(Exercise brief):
Look through the records and copy each line that has "SHOP" in it.

(Data for the task):

···

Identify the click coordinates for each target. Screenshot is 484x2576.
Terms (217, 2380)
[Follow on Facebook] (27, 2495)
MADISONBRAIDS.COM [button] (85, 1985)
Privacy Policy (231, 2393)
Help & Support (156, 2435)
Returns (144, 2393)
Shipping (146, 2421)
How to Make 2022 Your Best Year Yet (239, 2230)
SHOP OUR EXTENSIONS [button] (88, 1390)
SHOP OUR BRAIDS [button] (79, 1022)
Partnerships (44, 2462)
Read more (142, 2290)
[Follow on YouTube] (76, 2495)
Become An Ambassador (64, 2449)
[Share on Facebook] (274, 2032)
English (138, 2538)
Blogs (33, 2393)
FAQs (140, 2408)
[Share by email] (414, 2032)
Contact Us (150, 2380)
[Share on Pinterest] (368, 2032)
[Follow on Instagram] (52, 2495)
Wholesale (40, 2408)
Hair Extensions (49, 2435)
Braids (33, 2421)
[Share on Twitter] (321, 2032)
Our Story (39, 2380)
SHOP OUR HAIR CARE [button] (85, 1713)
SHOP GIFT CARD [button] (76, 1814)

···

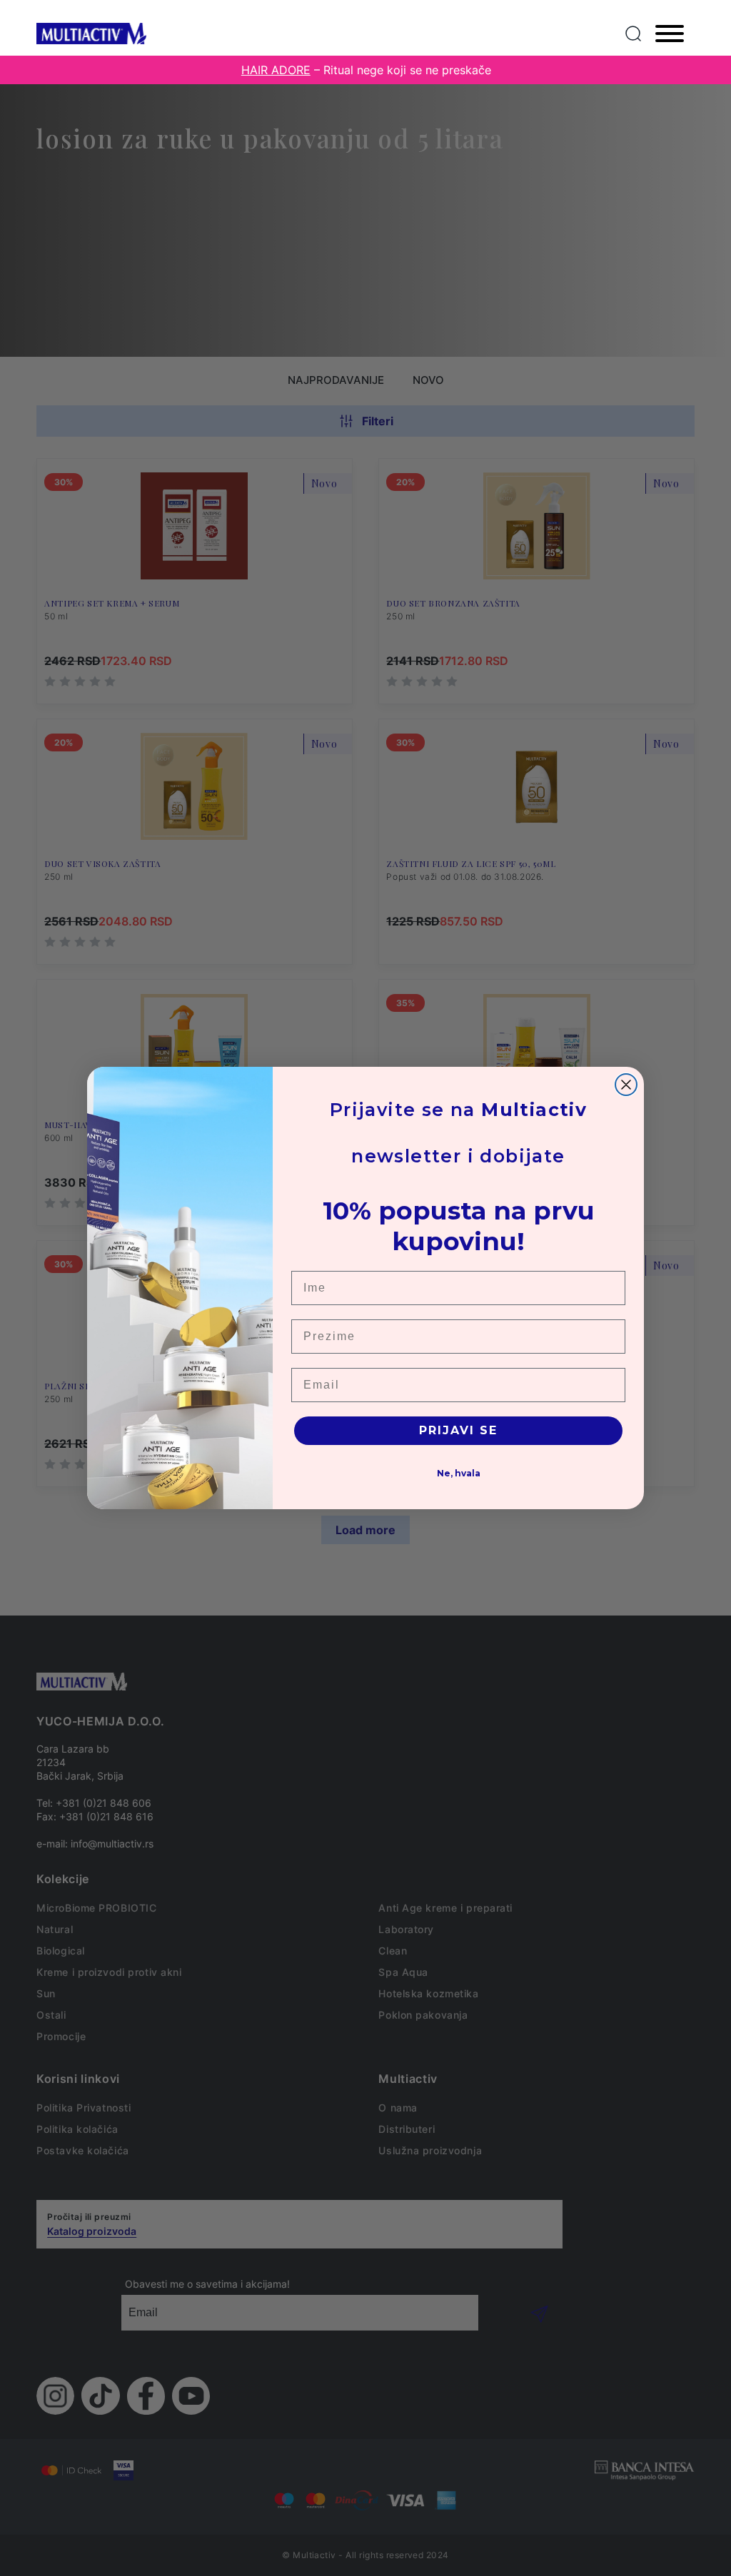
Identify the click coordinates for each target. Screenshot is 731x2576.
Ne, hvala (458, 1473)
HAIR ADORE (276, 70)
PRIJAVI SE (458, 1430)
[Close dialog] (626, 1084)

···

(Result below):
SHOP OUR EXTENSIONS [button] (88, 1390)
SHOP OUR BRAIDS [button] (79, 1022)
SHOP OUR HAIR CARE [button] (85, 1713)
SHOP GIFT CARD [button] (76, 1814)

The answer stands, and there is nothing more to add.